Imposte

Aziende energetiche, prelievo straordinario sugli extra-profitti

Ritorno della Robin Hood tax, con l’obiettivo di colpire gli extra profitti del comparto energetico

di Giovanni Esposito

A 7 anni dall’incostituzionalità della Robin Hood Tax, istituita nel 2008, lo Stato italiano ci riprova. Il fine è il medesimo (colpire gli extra-profitti del comparto energetico garantiti dal forte incremento del prezzo del petrolio), ma il mezzo diverso.

La precedente misura introduceva un prelievo aggiuntivo strutturale, quantificato «addizionale», all’Ires per le imprese operanti in determinati settori (upstream e downstream di idrocarburi, produzione e vendita di energia da elettrica da fonti non rinnovabili) pari al 5,5%, successivamente innalzato al 6,5% e, dalla Finanziaria 2011 fino all’efficacia della sentenza della Consulta, avvenuta il 12 febbraio 2015, portato al 10,5 per cento. La ratio del prelievo consisteva nel colpire sia i profitti derivanti dalla rivalutazione delle scorte in caso di aumento del prezzo del petrolio, sia quelli superiori alla misura “normale”. La Robin Hood Tax era, pertanto, una “maggiorazione di aliquota” dell’Ires, applicabile (senza sostanziale specificità di disciplina) ai medesimi presupposto e imponibile.

Diversamente, la base imponibile del contributo di cui all’articolo 37 del Dl 21/2022 è costituita dall’incremento del saldo tra le operazioni attive e passive ai fini Iva, riferito al periodo dal 1° ottobre 2021 al 31 marzo 2022, rispetto al saldo dal 1° ottobre 2020 al 31 marzo 2021. Sono tenuti al pagamento i soggetti che esercitano l’attività di estrazione di gas naturale, produzione e rivendita di energia elettrica e gas metano, produzione, distribuzione e commercio di prodotti petroliferi; nonché i soggetti che, per la successiva rivendita, importano a titolo definitivo o introducono da altri Stati Ue energia elettrica, gas e prodotti petroliferi. È, quindi, esclusa l’attività di estrazione di prodotti petroliferi.

Record forniti:

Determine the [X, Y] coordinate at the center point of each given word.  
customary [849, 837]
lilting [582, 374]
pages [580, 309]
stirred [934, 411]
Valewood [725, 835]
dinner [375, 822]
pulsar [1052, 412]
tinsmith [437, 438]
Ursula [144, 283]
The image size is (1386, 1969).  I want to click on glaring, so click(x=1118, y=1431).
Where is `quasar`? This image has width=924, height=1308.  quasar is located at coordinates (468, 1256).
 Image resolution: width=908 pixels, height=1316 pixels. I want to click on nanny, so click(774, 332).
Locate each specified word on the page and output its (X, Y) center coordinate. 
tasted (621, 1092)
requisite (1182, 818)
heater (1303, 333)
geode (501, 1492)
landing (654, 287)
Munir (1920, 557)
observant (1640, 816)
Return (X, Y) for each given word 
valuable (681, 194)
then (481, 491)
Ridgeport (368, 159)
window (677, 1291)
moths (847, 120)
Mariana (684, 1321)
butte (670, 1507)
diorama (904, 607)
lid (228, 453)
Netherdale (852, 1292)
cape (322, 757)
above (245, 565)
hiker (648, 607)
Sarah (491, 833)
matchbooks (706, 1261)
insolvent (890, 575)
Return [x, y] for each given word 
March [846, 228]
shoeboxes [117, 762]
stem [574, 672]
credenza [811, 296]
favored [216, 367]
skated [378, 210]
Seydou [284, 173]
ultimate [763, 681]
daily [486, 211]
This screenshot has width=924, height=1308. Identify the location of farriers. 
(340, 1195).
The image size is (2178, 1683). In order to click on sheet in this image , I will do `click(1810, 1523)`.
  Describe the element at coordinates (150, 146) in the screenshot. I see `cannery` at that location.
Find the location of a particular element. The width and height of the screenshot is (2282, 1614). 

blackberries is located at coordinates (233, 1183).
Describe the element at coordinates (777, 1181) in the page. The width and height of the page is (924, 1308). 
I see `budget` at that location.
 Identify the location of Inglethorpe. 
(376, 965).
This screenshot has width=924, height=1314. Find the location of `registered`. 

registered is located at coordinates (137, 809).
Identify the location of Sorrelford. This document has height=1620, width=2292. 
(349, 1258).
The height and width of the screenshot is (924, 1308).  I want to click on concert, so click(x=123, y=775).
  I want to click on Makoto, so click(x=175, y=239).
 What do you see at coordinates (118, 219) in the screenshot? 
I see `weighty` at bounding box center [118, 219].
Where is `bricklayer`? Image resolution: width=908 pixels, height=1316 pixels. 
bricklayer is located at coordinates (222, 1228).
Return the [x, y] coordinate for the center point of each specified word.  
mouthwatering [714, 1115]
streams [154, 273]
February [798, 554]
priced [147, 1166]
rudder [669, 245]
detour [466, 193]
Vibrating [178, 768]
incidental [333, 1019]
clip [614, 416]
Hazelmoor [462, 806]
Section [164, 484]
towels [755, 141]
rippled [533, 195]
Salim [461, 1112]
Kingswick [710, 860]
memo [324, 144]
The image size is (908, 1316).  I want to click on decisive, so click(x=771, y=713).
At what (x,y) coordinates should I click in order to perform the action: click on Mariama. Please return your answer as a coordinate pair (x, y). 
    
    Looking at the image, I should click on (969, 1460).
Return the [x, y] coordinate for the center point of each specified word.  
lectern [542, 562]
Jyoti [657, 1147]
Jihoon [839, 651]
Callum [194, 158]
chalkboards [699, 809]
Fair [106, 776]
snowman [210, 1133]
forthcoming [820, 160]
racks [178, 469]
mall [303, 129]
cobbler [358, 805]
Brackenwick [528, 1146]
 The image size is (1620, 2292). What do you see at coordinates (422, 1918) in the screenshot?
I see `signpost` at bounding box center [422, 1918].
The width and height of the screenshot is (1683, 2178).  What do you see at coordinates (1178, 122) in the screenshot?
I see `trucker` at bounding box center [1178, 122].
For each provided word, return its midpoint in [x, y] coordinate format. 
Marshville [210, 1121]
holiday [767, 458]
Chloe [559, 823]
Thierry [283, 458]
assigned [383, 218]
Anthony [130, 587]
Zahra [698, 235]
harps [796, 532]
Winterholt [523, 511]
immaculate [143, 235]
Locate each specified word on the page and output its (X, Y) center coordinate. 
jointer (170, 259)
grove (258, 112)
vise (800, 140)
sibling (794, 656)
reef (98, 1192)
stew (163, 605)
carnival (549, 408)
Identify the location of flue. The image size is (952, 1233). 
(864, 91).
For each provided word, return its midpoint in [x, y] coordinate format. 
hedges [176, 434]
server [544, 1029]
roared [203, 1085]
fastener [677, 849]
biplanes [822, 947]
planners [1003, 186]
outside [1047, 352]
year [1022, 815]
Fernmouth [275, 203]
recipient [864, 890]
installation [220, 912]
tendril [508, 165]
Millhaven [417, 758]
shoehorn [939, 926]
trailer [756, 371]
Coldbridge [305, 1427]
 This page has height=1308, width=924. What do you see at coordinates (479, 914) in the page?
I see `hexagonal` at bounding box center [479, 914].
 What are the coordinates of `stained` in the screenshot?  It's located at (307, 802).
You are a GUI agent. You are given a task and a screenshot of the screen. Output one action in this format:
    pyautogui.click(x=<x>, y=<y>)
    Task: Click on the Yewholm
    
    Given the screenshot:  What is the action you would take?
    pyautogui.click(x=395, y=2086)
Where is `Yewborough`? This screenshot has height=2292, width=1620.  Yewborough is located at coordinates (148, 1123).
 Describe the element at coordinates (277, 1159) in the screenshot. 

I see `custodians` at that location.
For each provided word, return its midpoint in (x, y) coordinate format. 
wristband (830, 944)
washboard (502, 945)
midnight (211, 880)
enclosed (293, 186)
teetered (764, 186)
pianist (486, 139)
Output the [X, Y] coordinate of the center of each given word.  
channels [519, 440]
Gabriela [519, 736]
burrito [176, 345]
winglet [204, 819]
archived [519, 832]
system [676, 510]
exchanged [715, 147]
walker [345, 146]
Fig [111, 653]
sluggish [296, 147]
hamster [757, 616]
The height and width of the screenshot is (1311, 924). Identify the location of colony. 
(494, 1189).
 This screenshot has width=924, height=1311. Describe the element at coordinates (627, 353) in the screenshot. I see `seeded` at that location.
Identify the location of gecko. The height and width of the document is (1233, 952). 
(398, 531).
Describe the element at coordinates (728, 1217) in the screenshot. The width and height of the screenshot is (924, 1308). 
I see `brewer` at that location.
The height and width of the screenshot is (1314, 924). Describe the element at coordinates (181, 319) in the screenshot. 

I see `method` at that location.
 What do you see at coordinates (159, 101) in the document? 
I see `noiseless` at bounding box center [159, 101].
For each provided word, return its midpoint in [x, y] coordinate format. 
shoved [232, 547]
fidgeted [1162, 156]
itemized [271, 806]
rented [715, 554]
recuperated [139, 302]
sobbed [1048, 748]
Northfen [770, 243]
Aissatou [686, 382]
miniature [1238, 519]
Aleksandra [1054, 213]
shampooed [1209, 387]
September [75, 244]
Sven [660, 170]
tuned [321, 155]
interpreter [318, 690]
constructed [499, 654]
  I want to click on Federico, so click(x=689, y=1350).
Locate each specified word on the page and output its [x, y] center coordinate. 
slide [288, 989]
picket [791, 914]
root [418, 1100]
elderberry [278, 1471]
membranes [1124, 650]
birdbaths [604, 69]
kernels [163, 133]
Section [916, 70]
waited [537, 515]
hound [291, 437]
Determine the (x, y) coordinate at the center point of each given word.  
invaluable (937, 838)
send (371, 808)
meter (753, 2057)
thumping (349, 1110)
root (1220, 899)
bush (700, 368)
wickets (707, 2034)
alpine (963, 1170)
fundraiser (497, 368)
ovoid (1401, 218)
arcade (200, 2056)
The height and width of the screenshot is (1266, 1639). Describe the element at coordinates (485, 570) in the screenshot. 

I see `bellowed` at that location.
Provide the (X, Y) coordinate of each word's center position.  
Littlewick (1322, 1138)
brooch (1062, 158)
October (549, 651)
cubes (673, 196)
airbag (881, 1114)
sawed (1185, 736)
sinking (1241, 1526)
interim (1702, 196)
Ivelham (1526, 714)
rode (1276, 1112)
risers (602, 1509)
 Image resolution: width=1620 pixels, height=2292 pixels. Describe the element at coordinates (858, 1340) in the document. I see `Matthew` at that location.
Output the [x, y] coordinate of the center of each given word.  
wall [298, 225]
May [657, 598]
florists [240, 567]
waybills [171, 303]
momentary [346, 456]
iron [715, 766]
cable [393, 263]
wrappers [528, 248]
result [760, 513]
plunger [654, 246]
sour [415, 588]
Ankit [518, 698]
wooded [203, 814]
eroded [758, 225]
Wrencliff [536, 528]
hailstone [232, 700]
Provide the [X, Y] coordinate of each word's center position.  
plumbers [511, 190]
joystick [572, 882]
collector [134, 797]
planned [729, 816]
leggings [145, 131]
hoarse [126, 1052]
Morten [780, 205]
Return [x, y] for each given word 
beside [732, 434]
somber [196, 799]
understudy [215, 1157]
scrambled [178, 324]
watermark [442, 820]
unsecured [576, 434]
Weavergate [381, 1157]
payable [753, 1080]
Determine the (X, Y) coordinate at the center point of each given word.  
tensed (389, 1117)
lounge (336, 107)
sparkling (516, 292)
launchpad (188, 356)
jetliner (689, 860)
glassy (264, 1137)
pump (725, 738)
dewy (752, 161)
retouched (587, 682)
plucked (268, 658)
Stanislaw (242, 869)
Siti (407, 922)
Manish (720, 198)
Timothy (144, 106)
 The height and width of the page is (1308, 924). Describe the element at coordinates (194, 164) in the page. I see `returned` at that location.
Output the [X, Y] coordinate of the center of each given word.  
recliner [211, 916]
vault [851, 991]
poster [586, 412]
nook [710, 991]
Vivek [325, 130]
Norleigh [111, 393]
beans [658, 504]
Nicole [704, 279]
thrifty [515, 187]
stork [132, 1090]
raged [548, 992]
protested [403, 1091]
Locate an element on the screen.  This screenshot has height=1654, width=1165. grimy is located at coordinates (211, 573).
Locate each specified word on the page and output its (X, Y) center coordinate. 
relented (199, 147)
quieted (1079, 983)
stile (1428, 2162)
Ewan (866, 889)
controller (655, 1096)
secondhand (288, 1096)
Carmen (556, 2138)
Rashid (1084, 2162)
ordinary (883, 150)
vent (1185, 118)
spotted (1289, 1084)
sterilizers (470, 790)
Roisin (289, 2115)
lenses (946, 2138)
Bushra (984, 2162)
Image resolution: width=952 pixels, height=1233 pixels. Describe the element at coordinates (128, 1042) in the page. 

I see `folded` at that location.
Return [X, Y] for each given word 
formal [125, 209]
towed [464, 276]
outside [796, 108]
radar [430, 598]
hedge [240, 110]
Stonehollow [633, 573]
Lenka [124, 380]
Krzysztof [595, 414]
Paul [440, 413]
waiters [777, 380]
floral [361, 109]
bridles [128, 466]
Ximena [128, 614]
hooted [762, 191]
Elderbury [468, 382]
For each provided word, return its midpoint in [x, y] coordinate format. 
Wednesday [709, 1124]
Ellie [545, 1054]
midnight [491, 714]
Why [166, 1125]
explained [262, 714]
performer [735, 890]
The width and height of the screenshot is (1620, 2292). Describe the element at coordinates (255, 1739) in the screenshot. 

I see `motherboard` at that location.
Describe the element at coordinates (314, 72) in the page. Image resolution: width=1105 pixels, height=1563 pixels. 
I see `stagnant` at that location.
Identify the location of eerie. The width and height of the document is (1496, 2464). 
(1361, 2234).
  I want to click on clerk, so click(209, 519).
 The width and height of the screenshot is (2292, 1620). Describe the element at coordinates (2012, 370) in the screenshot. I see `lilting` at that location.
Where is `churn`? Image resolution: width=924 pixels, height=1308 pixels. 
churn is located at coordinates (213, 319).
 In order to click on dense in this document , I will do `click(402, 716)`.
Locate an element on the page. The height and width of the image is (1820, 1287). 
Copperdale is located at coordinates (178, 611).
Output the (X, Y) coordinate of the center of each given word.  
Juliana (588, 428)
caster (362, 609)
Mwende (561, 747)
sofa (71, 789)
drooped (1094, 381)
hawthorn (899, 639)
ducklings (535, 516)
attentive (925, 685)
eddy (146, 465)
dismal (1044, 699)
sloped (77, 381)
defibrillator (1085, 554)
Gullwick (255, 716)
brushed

Esercizio proposto 1:
Rispondi a queste domande sull'articolo sulla Robin Hood Tax:
(a) In che anno è stata istituita la Robin Hood Tax?
(b) A quanto è stata portata l'addizionale dalla Finanziaria 2011?
(c) Quale attività resta esclusa dal contributo dell'articolo 37 del Dl 21/2022?
Esercizio proposto 2: Continua l'articolo sulla Robin Hood Tax a partire dalla sua ultima frase.
I record qui sopra non servono.

Risposta 1:
(a) Nel 2008.
(b) Al 10,5 per cento.
(c) L'estrazione di prodotti petroliferi.

Risposta 2:
Il prelievo, indeducibile ai fini delle imposte dirette, si applica nella misura del 10% a condizione che l’incremento sia superiore a 5 milioni in valore assoluto e del 10% in termini relativi. Il contributo è liquidato e versato entro il 30 giugno 2022, con adempimenti e modalità da definirsi con successivo provvedimento.

Dalla lettura della Reazione tecnica allegata, su una base imponibile stimata in 39,8 miliardi, il contributo atteso è pari a poco meno di 4 miliardi, però sui presupposti sui quali poggia la proiezione è richiesto un atto di fede: invero si fa astrattamente riferimento all’individuazione delle imprese potenzialmente interessate in base ai dati della fatturazione elettronica e dei corrispettivi telematici per il quarto trimestre 2021, ovvero a margine linearmente riproporzionato per il primo bimestre 2022.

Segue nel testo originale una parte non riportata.